A psychologically wounded but defiant Soviet Union announced it would boycott the following Olympics in 1984, hosted by Los Angeles. Few followed Moscow's lead.

A record number of countries competed, including China, for the first time in over 30 years.

Salt was rubbed into Soviet wounds when of 174 medals won by U.S. Olympians, 83 were gold. For the first time in its history, the Games showed a profit.

That was then, this is now. Although there are several campaigns underway urging that the Beijing Olympics be boycotted, that ain't going to happen. Maybe it should, but China is confidently celebrating that one year from now, the Games will be underway.

As if to mark the occasion, two young Canadians briefly disappeared into the maw of the Chinese judicial system for protesting on behalf of Tibetans that the Games should be boycotted. Melanie Raoul and Sam Price were two of six protesters who unfurled a banner on the Great Wall of China proclaiming: "One World, One Dream, Free Tibet 2008." They were quickly expelled, to the relief of their families and the Canadian government, but the message was clear: No protests in China.

Groups like Reporters Without Borders and the Committee to Protect Journalists, as well as Human Rights Watch and Amnesty International, have documented various human rights abuses by the Beijing regime. China has jailed more journalists than any other country for criticisms of the system.

GENOCIDAL PRACTICES

Also offensive is China's moral, financial and economic support of the Sudanese government, largely responsible for the genocidal practices underway in Darfur.

There's some irony in the 1980 Moscow Olympics being boycotted because of the USSR's invasion of Afghanistan, while today American, British, NATO and other soldiers are in Iraq and Afghanistan with no mention of boycotts.

China can violate civilized ethics with greater impunity than even the former Soviet Union did.

When it was bidding for the 2008 Olympics in 2001, China promised to ease human rights restrictions -- and then reneged on its vows almost immediately after it won.

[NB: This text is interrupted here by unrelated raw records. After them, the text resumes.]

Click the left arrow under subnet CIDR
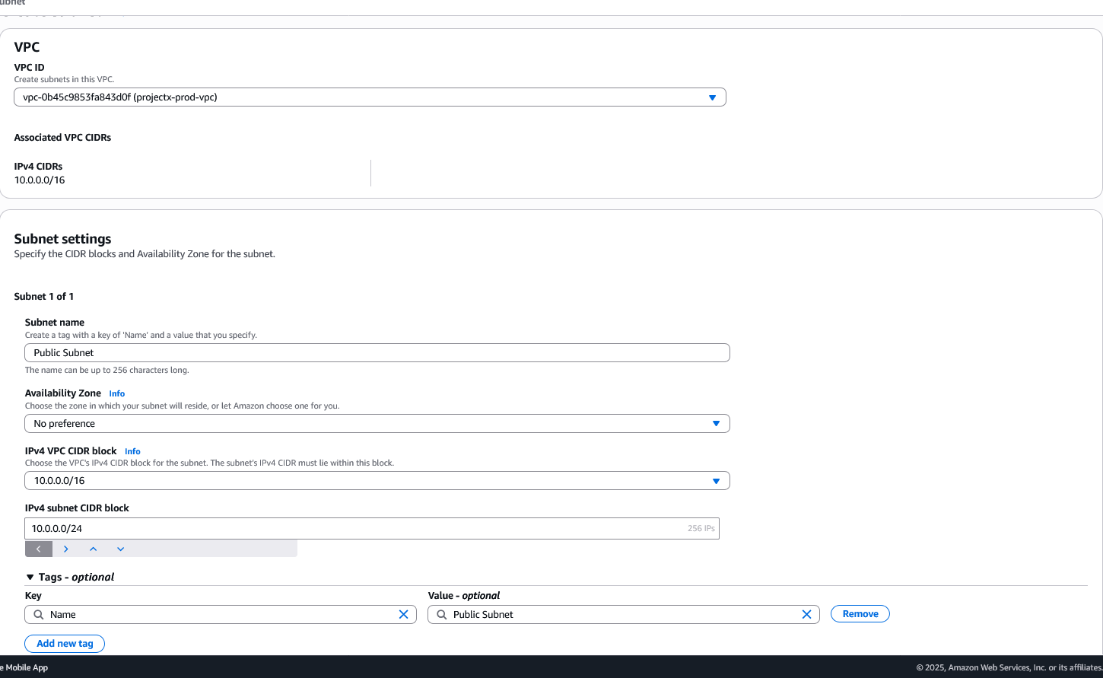 coord(39,549)
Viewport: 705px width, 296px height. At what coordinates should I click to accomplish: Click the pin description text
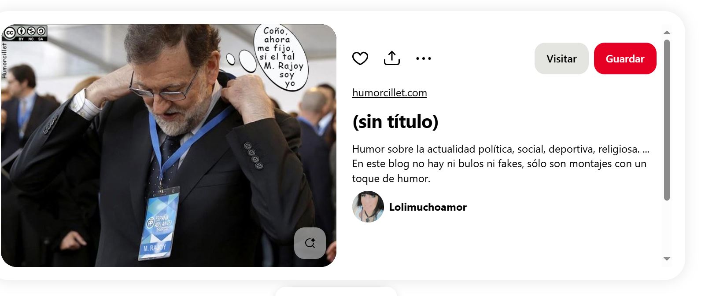pos(501,164)

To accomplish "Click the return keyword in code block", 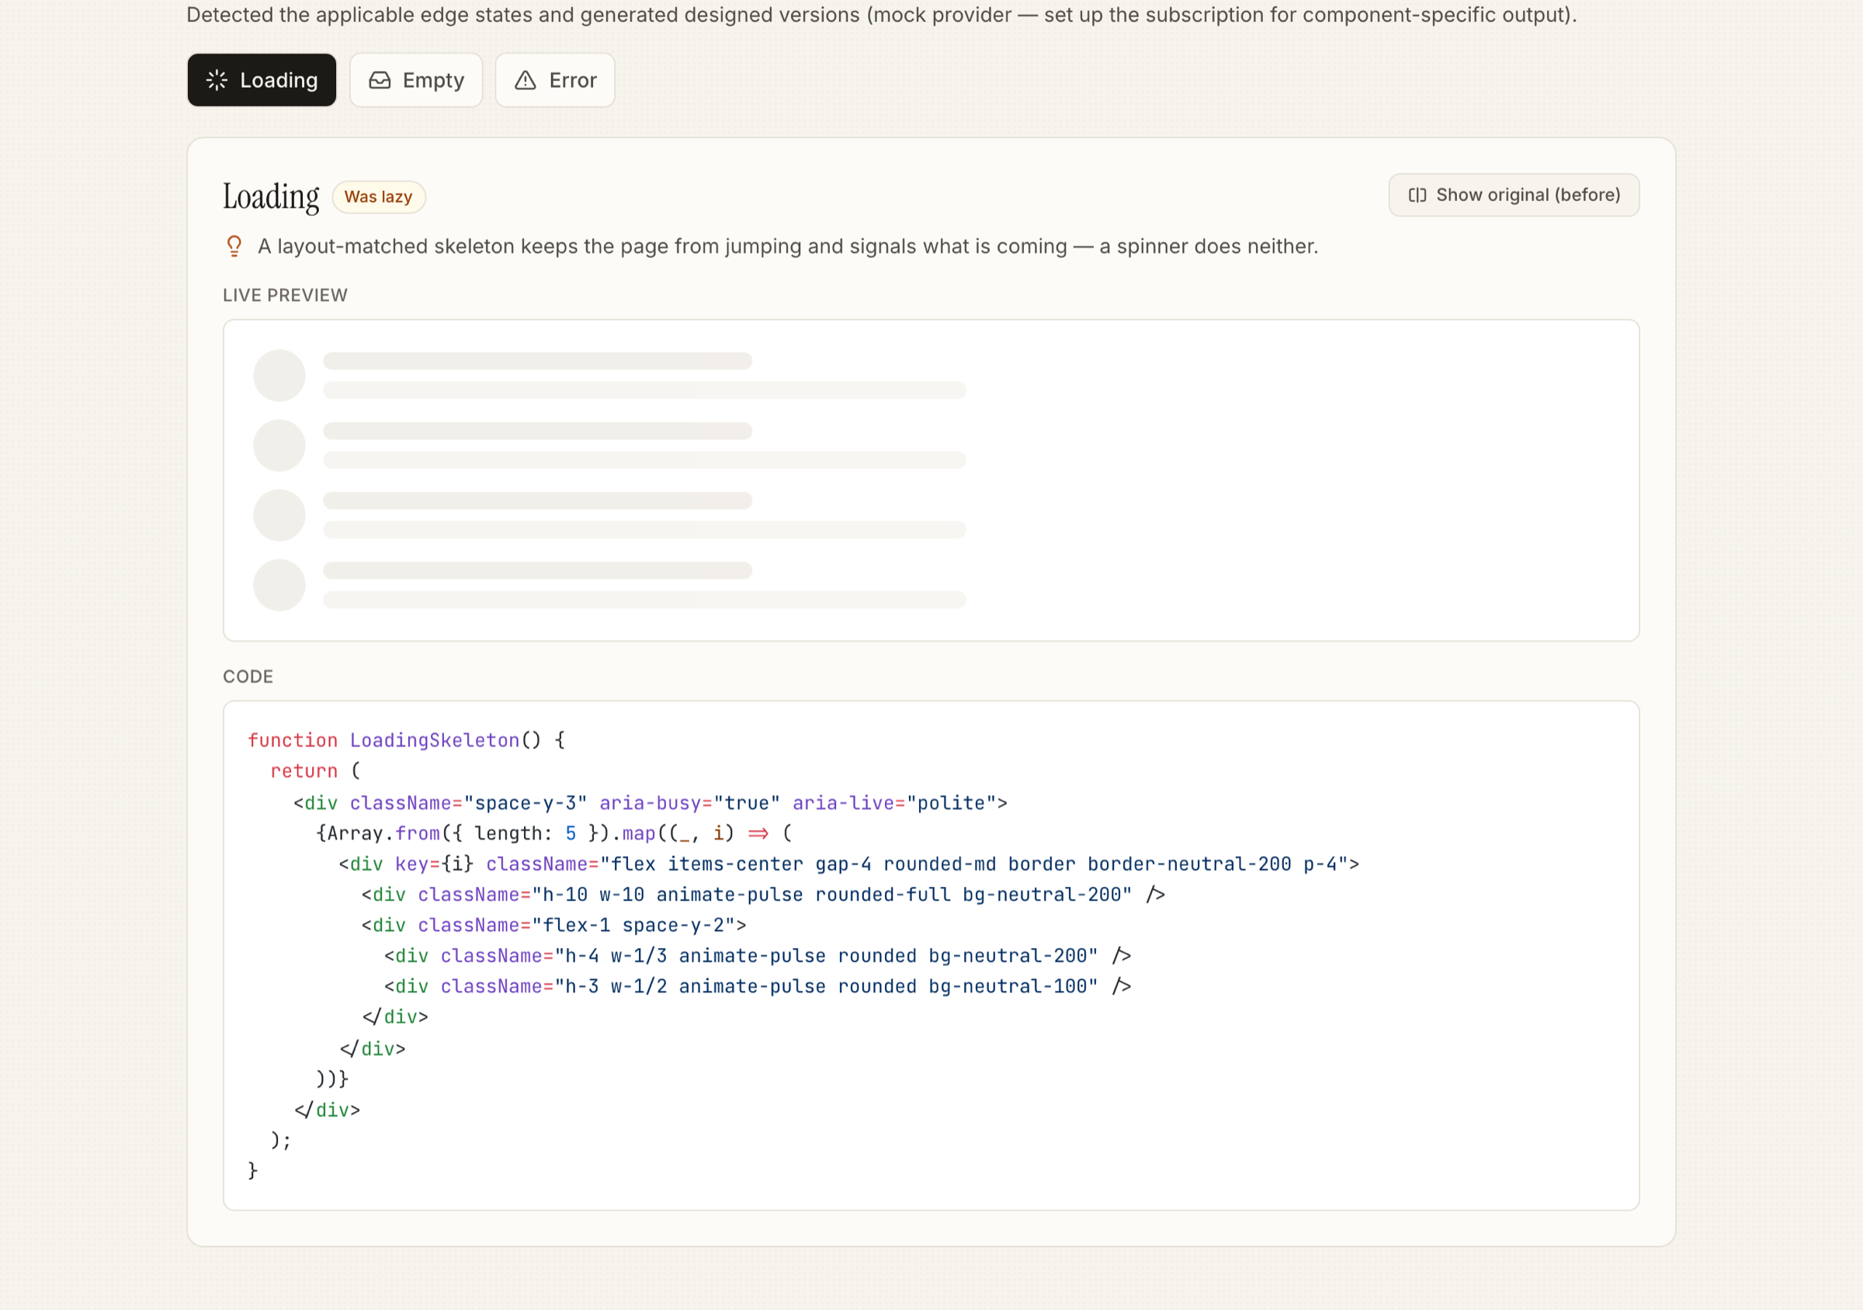I will pos(303,771).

Again, no protests.

I would argue it's not just the continued repression of Tibet that should offend the civilized world, nor the branding of those it kidnaps and falsely convicts of terrorism (like Burlington, Ontario's Huseyin Celil), nor its repression of the usually peaceful Uighur people.

No, the greatest scandal being committed by China is the "harvesting" of organs from political dissidents and those sentenced to death for various crimes. Evidence is piling up of dissident Falun Gong adherents (a benign, apolitical creed of meditation and exercise) being imprisoned and kept alive until their organs - livers, hearts, cornea, kidneys, lungs, whatever - can be sold to rich and needy recipients with hardly any wait time. The evidence for these accusations is largely anecdotal, but the numbers of organ transplants is high enough to trigger warning bells.

But so what? China is a burgeoning market for Western investment, and that's the priority of the moment. Let the Games begin.